> _Aim of the exercise_: Copy, word for word, the line containing "Image resolution: width=910" and each line that follows it in the entries below; pictures do not belong in the copy.

⟨

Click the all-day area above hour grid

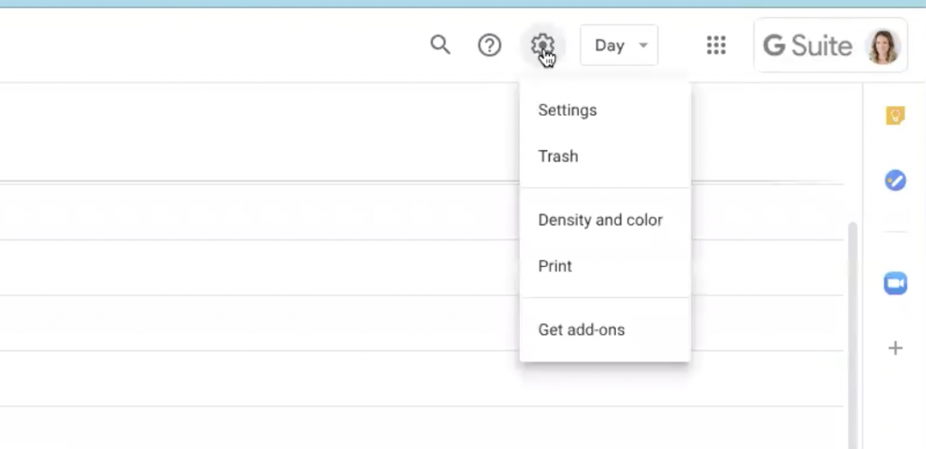[x=260, y=133]
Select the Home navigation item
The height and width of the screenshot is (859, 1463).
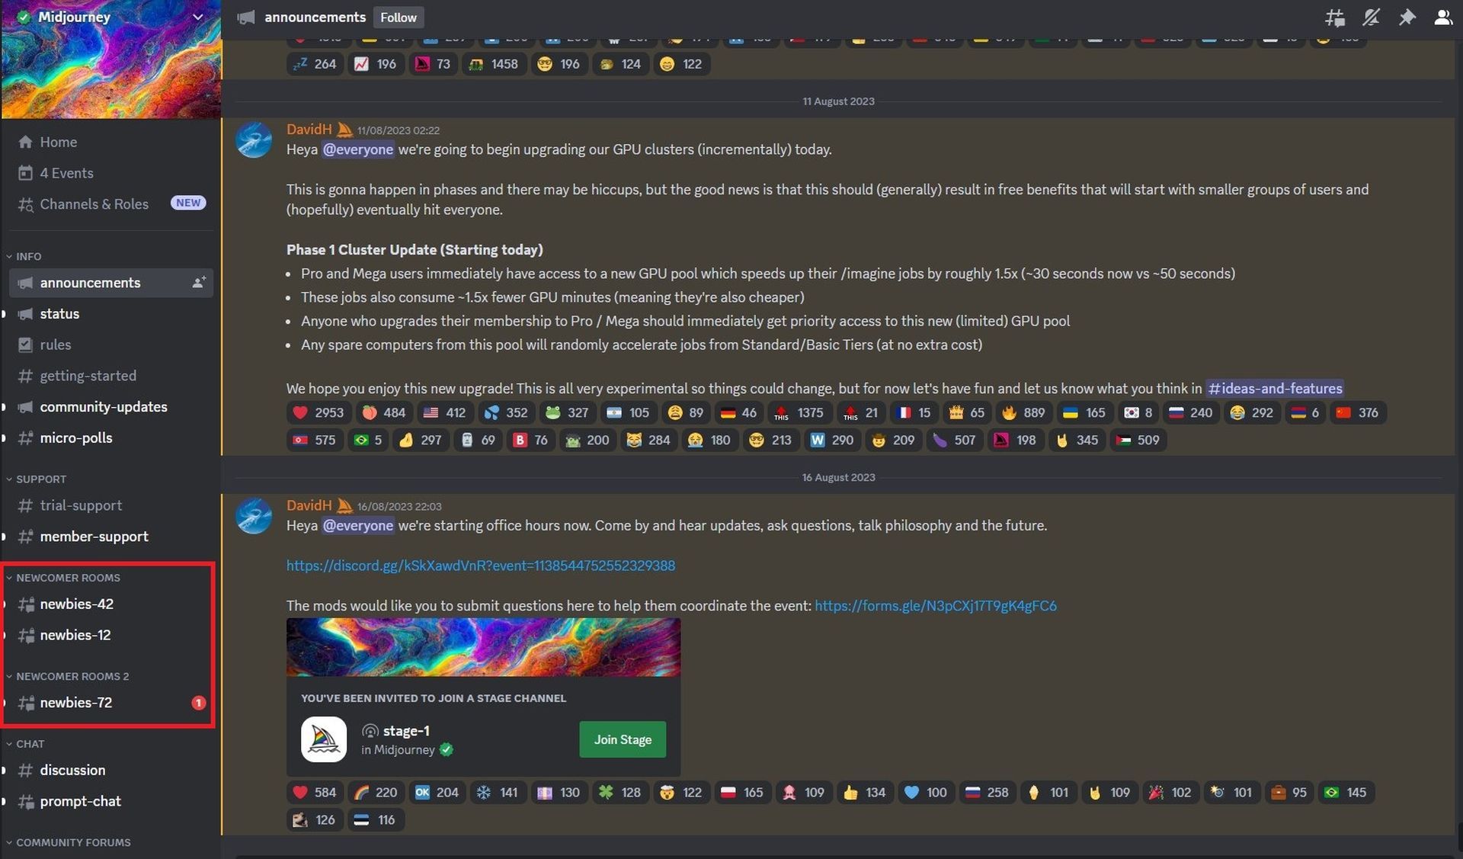[x=57, y=141]
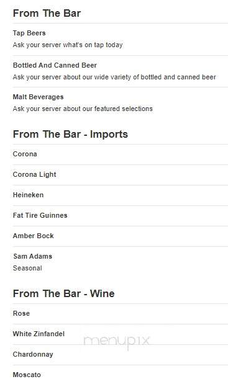
Task: Click the Chardonnay entry
Action: tap(33, 355)
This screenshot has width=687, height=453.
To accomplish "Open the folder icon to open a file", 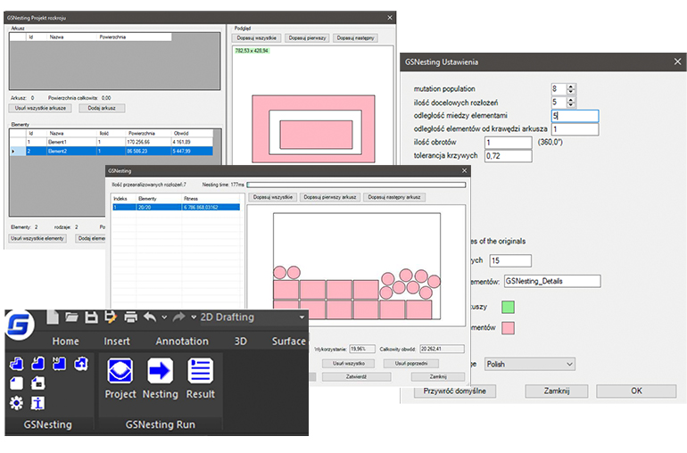I will [71, 317].
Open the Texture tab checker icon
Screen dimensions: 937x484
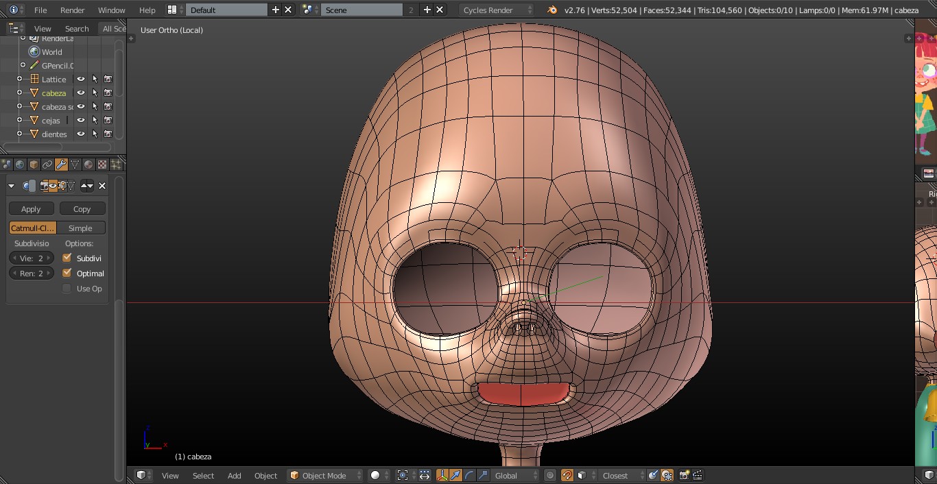pos(102,165)
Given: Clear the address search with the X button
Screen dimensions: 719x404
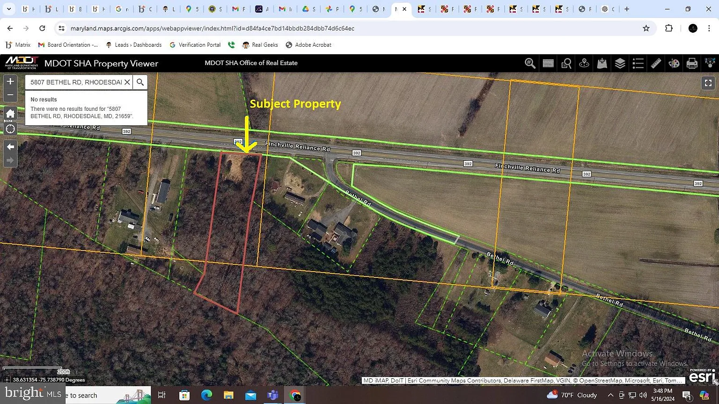Looking at the screenshot, I should [127, 82].
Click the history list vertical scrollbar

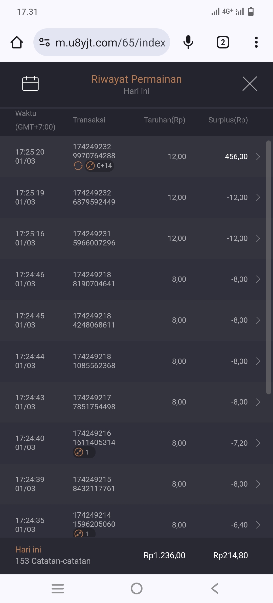268,267
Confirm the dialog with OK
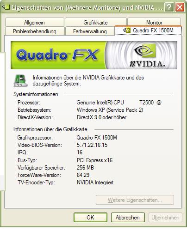This screenshot has width=187, height=231. click(x=90, y=217)
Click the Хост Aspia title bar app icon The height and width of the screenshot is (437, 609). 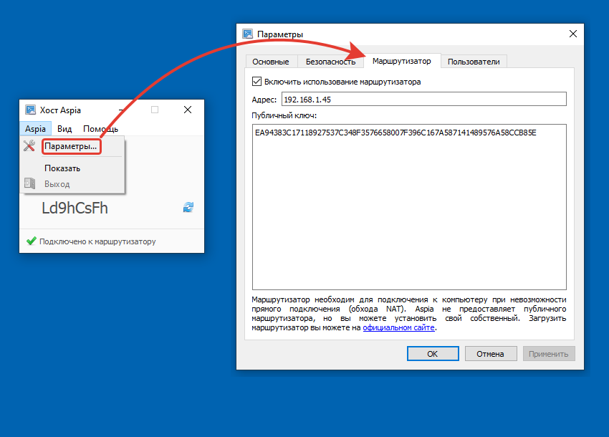(31, 110)
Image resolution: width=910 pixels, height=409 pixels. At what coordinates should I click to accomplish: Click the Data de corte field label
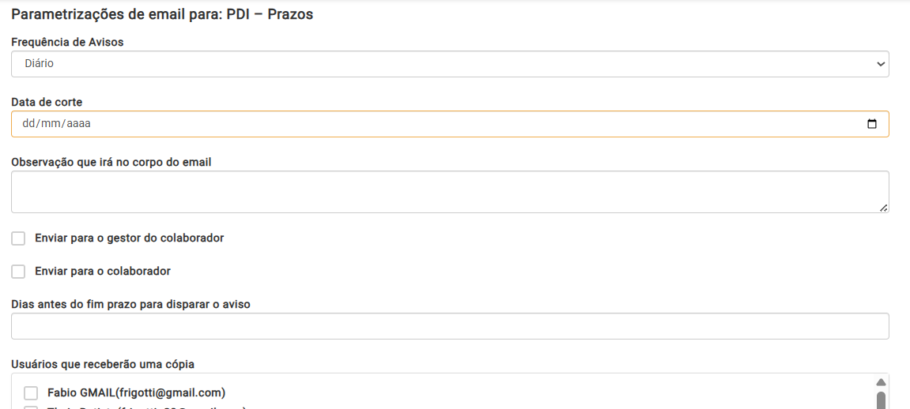point(47,102)
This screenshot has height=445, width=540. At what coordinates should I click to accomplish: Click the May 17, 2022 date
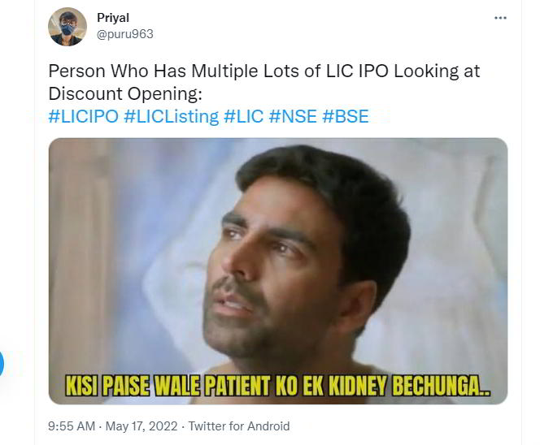[142, 426]
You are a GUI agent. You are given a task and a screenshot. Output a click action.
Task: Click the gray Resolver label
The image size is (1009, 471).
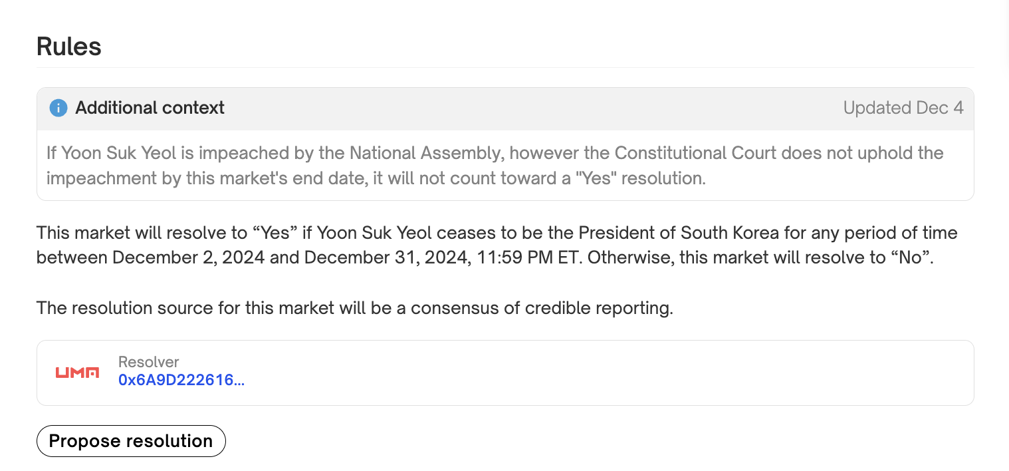coord(149,362)
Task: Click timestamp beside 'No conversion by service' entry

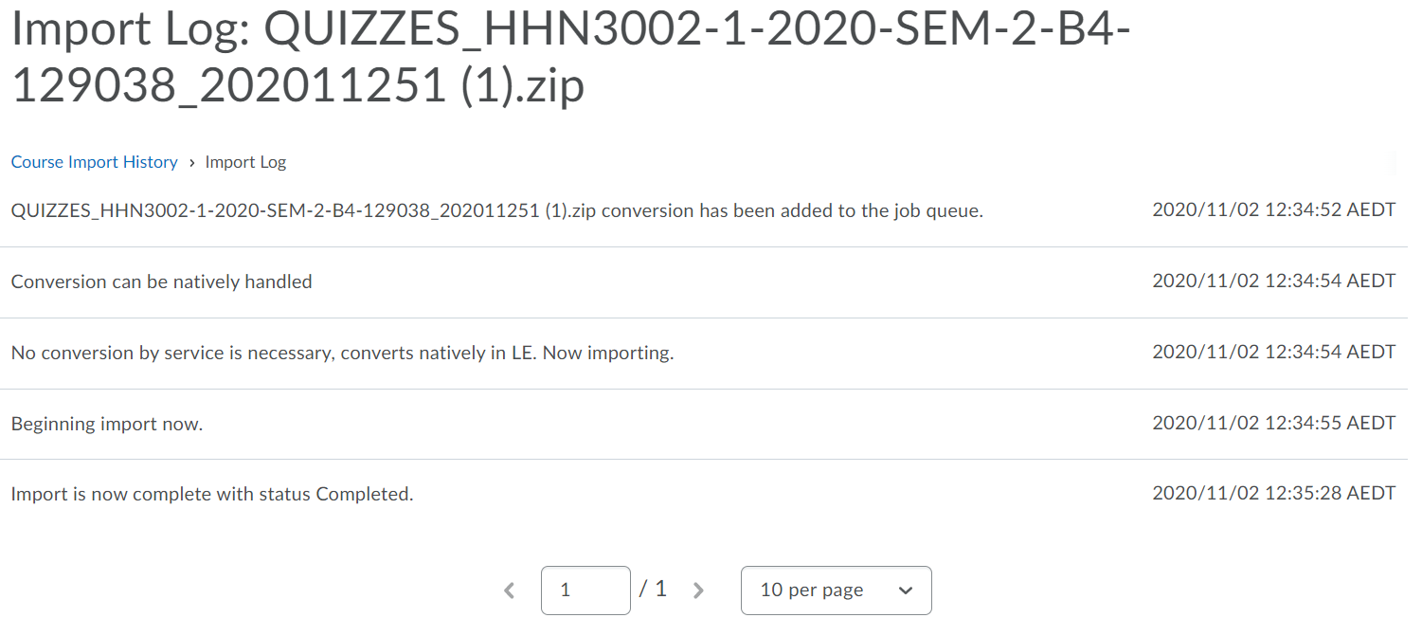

⟩

> _Your response_:
Image resolution: width=910 pixels, height=409 pixels. At what coordinates should I click to accomplish: Click the Data de corte field label
point(47,102)
This screenshot has height=445, width=540. At what coordinates should I click to accomplish: Click the May 17, 2022 date
[142, 426]
You are a GUI agent. You are given a task and a screenshot. Output a click action.
Task: Click the gray Resolver label
The image size is (1009, 471).
coord(149,362)
Task: Click timestamp beside 'No conversion by service' entry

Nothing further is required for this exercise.